=== Begin Enclosure ===

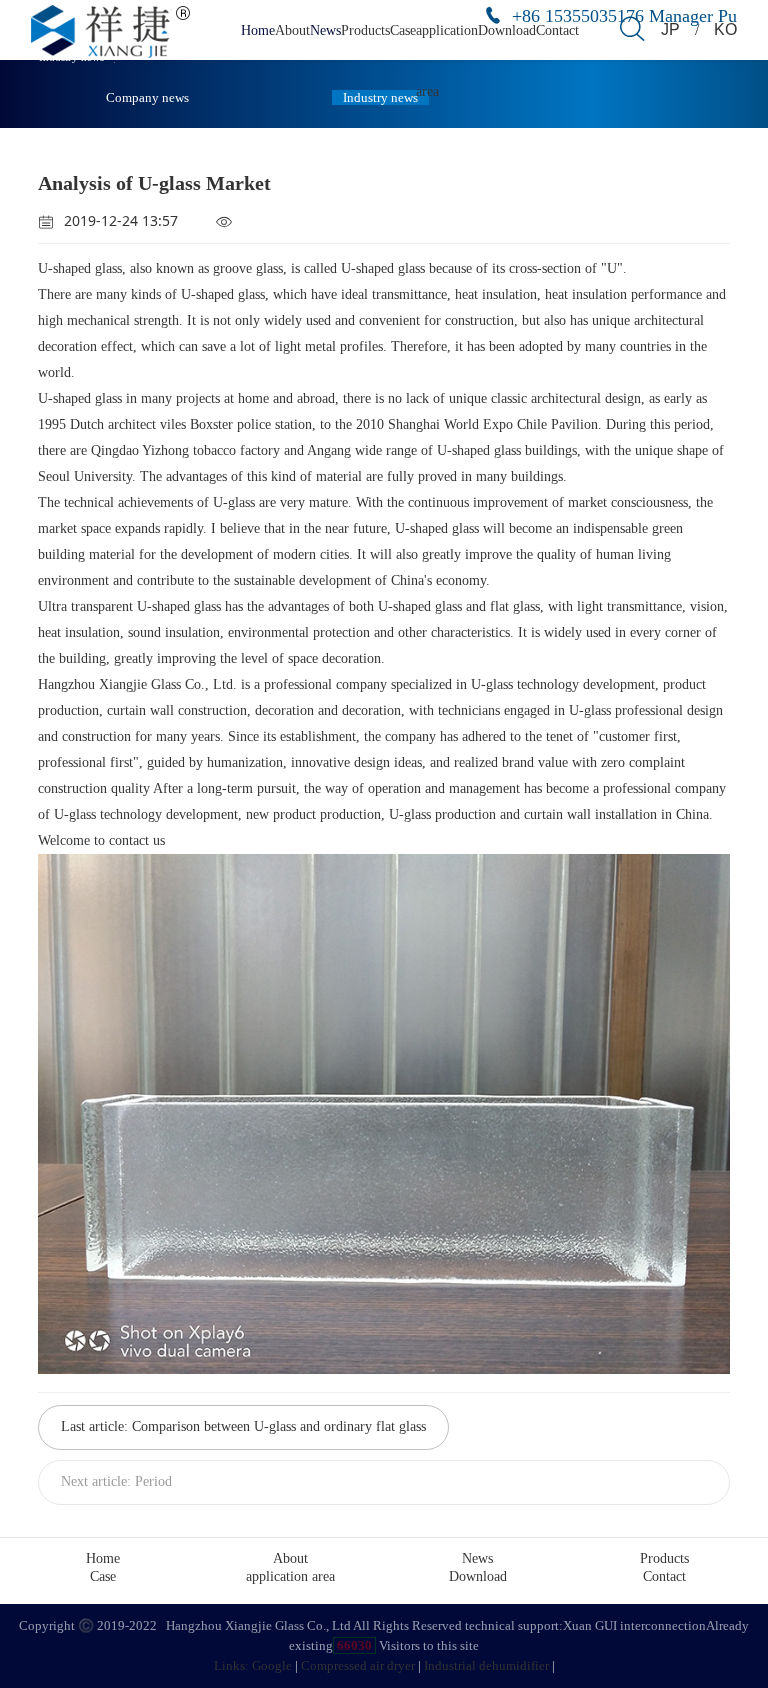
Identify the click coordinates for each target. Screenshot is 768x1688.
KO (725, 29)
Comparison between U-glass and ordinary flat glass (279, 1426)
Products (365, 30)
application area (290, 1576)
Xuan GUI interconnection (634, 1625)
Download (507, 30)
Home (258, 30)
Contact (557, 30)
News (325, 30)
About (292, 30)
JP (670, 29)
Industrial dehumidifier (486, 1665)
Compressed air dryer (358, 1665)
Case (403, 30)
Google (272, 1665)
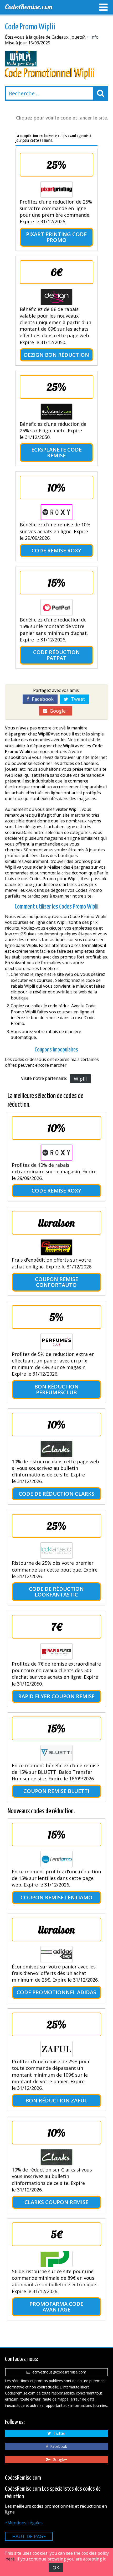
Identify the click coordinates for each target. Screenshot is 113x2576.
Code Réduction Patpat (56, 655)
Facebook (41, 699)
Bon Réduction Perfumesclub (56, 1389)
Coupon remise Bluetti (56, 1791)
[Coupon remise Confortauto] (56, 1247)
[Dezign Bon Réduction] (56, 297)
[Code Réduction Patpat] (56, 607)
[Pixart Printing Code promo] (56, 189)
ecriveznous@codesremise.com (58, 2372)
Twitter (58, 2433)
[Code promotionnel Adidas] (56, 1954)
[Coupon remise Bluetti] (56, 1753)
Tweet (76, 699)
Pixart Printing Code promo (56, 237)
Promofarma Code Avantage (56, 2306)
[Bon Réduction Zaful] (56, 2049)
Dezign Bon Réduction (56, 354)
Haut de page (29, 2536)
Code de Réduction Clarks (56, 1493)
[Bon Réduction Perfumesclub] (56, 1342)
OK (56, 2567)
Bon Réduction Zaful (56, 2100)
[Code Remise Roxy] (56, 512)
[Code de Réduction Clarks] (56, 1449)
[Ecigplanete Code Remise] (56, 411)
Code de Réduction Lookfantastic (56, 1591)
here (10, 2559)
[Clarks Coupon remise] (56, 2157)
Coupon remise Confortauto (56, 1282)
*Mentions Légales (24, 2523)
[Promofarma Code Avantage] (56, 2259)
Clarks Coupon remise (56, 2202)
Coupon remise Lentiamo (56, 1897)
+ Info (93, 37)
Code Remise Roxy (56, 550)
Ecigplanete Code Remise (56, 452)
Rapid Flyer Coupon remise (56, 1696)
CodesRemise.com (28, 6)
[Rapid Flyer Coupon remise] (56, 1651)
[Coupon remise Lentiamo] (56, 1859)
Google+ (57, 711)
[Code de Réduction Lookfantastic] (56, 1550)
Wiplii (80, 1079)
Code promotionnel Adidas (56, 1992)
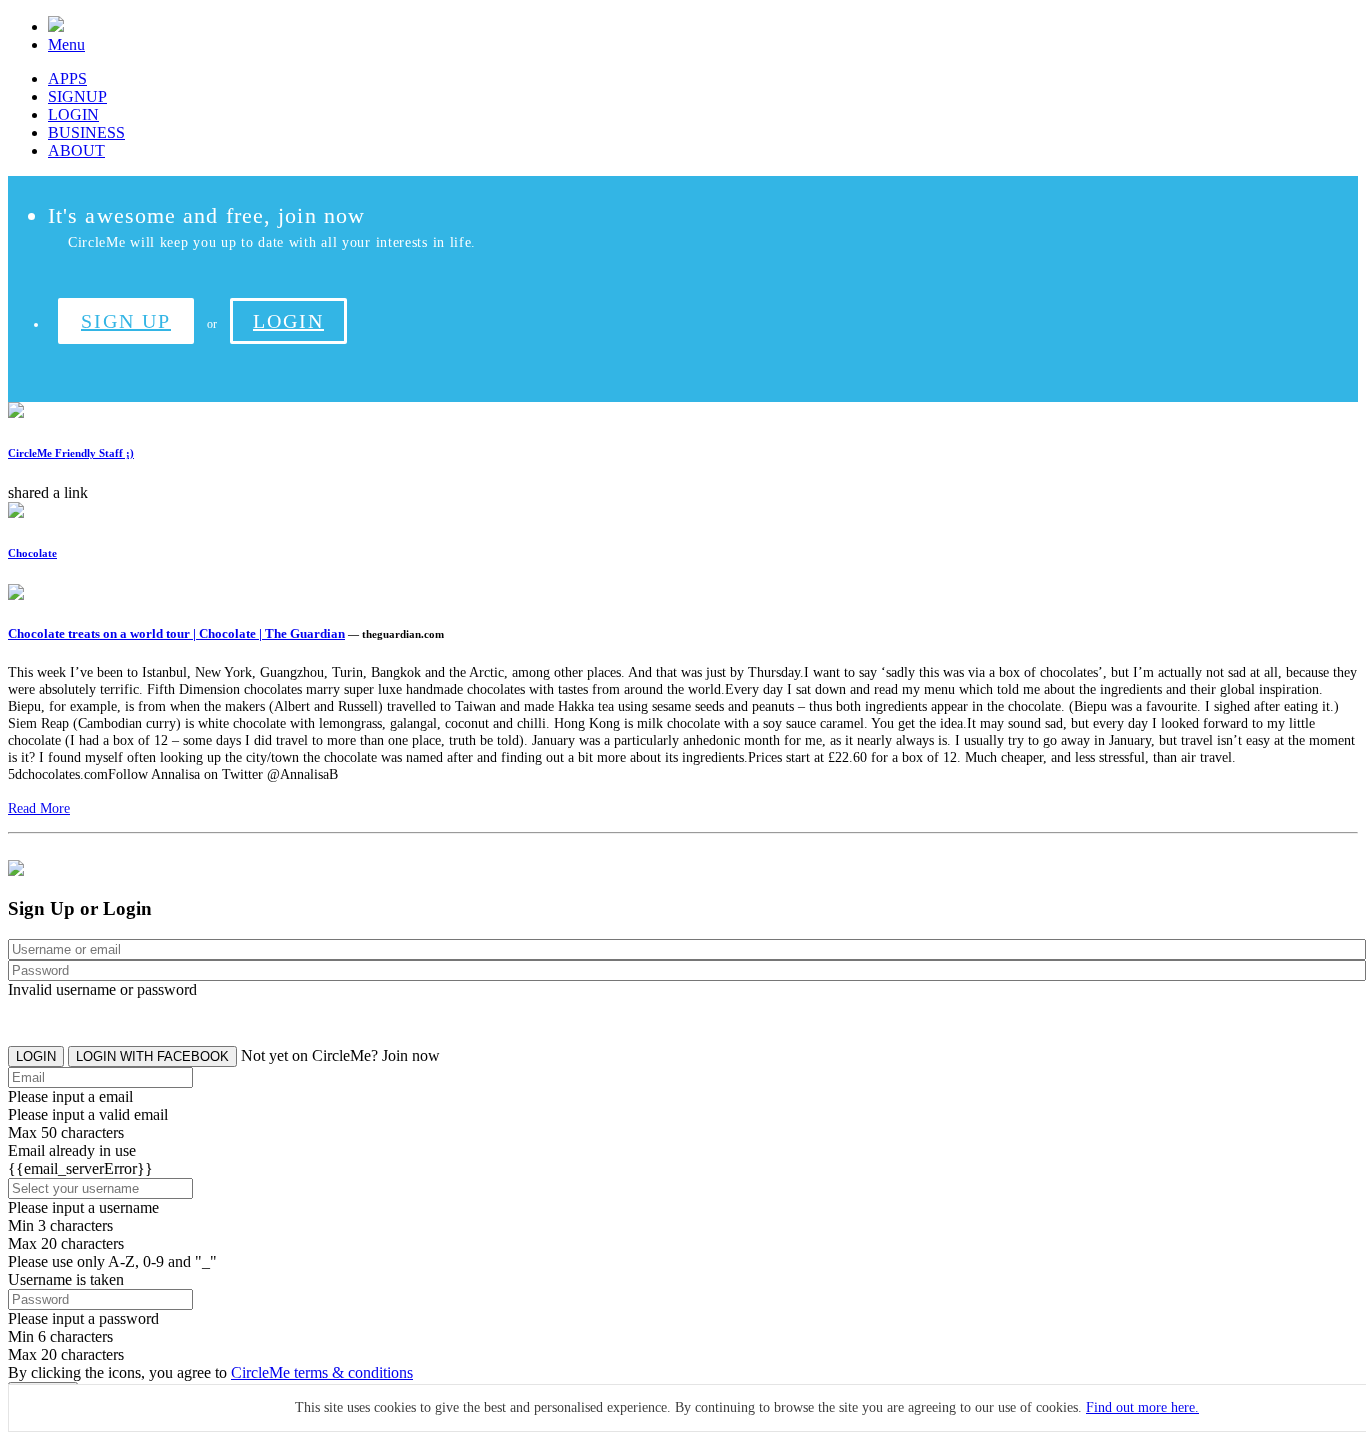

=== End Enclosure ===

◆ **Task requirements**
Each line above that has the word "Bluetti" must be copied.

◆ **Task response**
Coupon remise Bluetti (56, 1791)
[Coupon remise Bluetti] (56, 1753)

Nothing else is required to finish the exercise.